Lo rivela il New York Times citando una fonte secondo cui, anche se non vi è stata una denuncia formale, diverse società telefoniche si sono lamentate che questi contratti ostacolerebbero la concorrenza.

L’accusa sarebbe partita dagli operatori mobili francesi, ma non è chiaro se anche altri paesi siano coinvolti.

La Commissione europea ha confermato di stare esaminando il caso ma ha precisato che non è stata avviata un’indagine formale, non  essendo l’esecutivo obbligato ad agire fino a che non sia stata ricevuta una denuncia formale per comportamento anti competitivo.

Il fatto però che si stia indagando è segno che le ‘lamentele’ degli operatori sono state prese sul serio: la Ue, del resto non sembra intenzionata a fare sconti alle aziende extraeuropee che non rispettano le norme comunitarie e di recente più volte il Commissario alla giustizia, Viviane Reding, ha stigmatizzato il mancato rispetto da parte della società californiana delle regole sulla garanzia (Leggi articolo Key4biz).

 

“Siamo monitorando la situazione dopo essere stati contattati da diverse aziende del settore, ma non è stato aperto un fascicolo antitrust”, ha spiegato Antoine Colombani, portavoce del Commissario antitrust Joaquín Almunia.

 

Apple, dal canto suo, ha fatto sapere che i contratti stipulati con le aziende “sono pienamente conformi alle leggi locali ovunque operiamo inclusa l’Europa”.

 

Secondo quanto riferito dal NYT, sembra che il malcontento sia legato al fatto che i contratti sottoscritti con gli operatori di minore ‘peso’ siano più rigorosi di quelli con le aziende telefoniche più importanti.

I termini che alcuni operatori hanno dovuto accettare per poter vendere l’iPhone, insomma, sarebbero così intransigenti, che avrebbero impedito ad altri produttori di competere ad armi pari.

 

Apple, di sicuro, non obbliga gli operatori a vendere l’iPhone: non ne ha bisogno, vista la potenza del suo marchio. Sono piuttosto gli operatori a rincorrere l’azienda, visto l’appeal dell’iPhone sui clienti.

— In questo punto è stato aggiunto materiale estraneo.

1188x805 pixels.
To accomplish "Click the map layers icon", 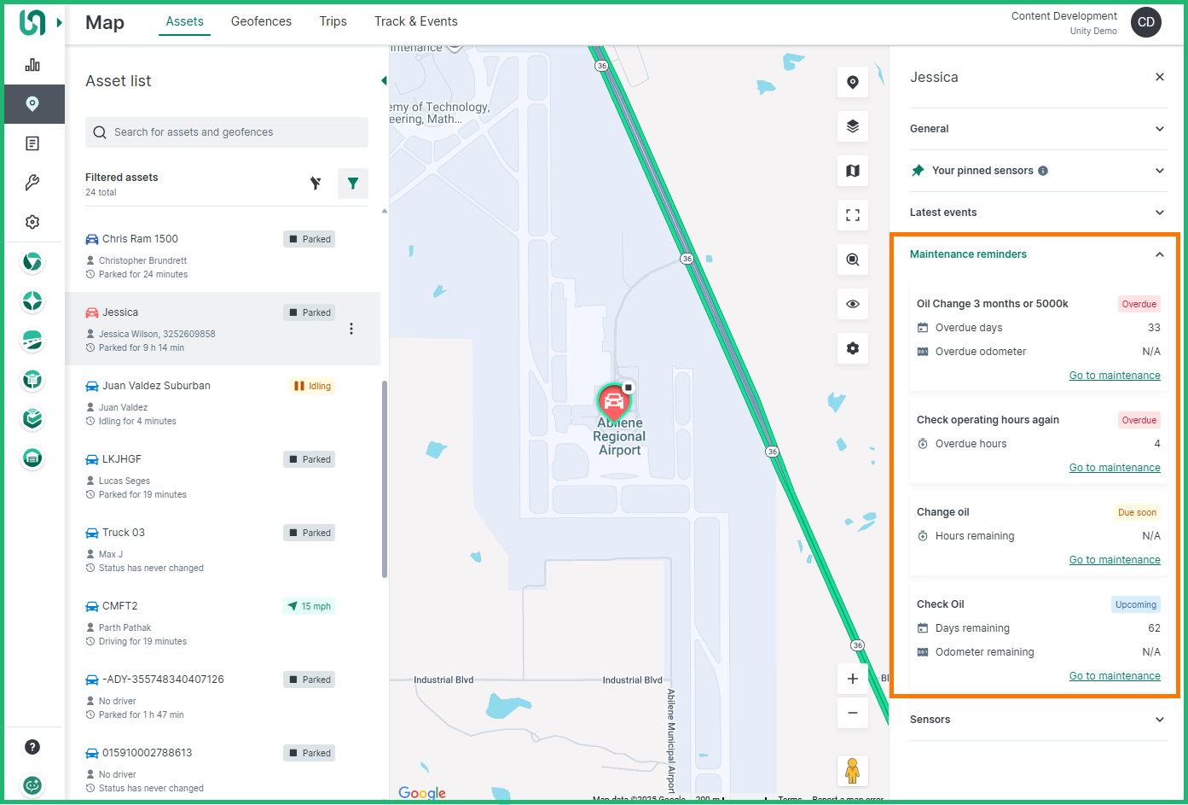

Generalmente, la società include nel contratto una quota minima di vendita da parte degli operatori: se questo target non è accettato, niente iPhone, se non è raggiunto, scattano penali.

Un rischio che non potrebbe non porsi visto che la domanda di iPhone nella maggior parte dei casi supera l’offerta – al quarto trimestre 2012 l’iPhone 5 si è piazzato al primo posto tra gli smartphone più venduti al mondo – ma che costringe gli operatori a devolvere gran parte del loro budget pubblicitario al dispositivo Apple, lasciando le briciole agli altri.

Succede comunque di non raggiungere i target di vendita e questo rappresenta un problema per gli operatori di piccole dimensioni: l’operatore Usa Leap Wireless, ad esempio, ha reso noto in un documento depositato alla SEC che il fatto di aver raggiunto solo la metà delle vendite previste dal contratto con Apple restando con un invenduto del valore di 100 milioni di dollari.

 

Le vendite legate ai contratti con gli operatori hanno generato oltre la metà dei 55 miliardi di fatturato registrato da Apple lo scorso trimestre.

Nel 2011, le compagnie telefoniche europee hanno raddoppiato la spesa per l’acquisto in ‘stock’ dei dispositivi a 13 miliardi di euro, il che vuol dire che la spesa per sovvenzionare l’acquisto degli smartphone è stata addirittura superiore a quella affrontata per l’aggiornamento delle reti. A livello globale, secondo i dati di Bernstein Research, la spesa per i sussidi all’acquisto è crescita del 40% dal 2009 al 2011, per raggiungere 48,5 miliardi di dollari (Leggi articolo Key4biz).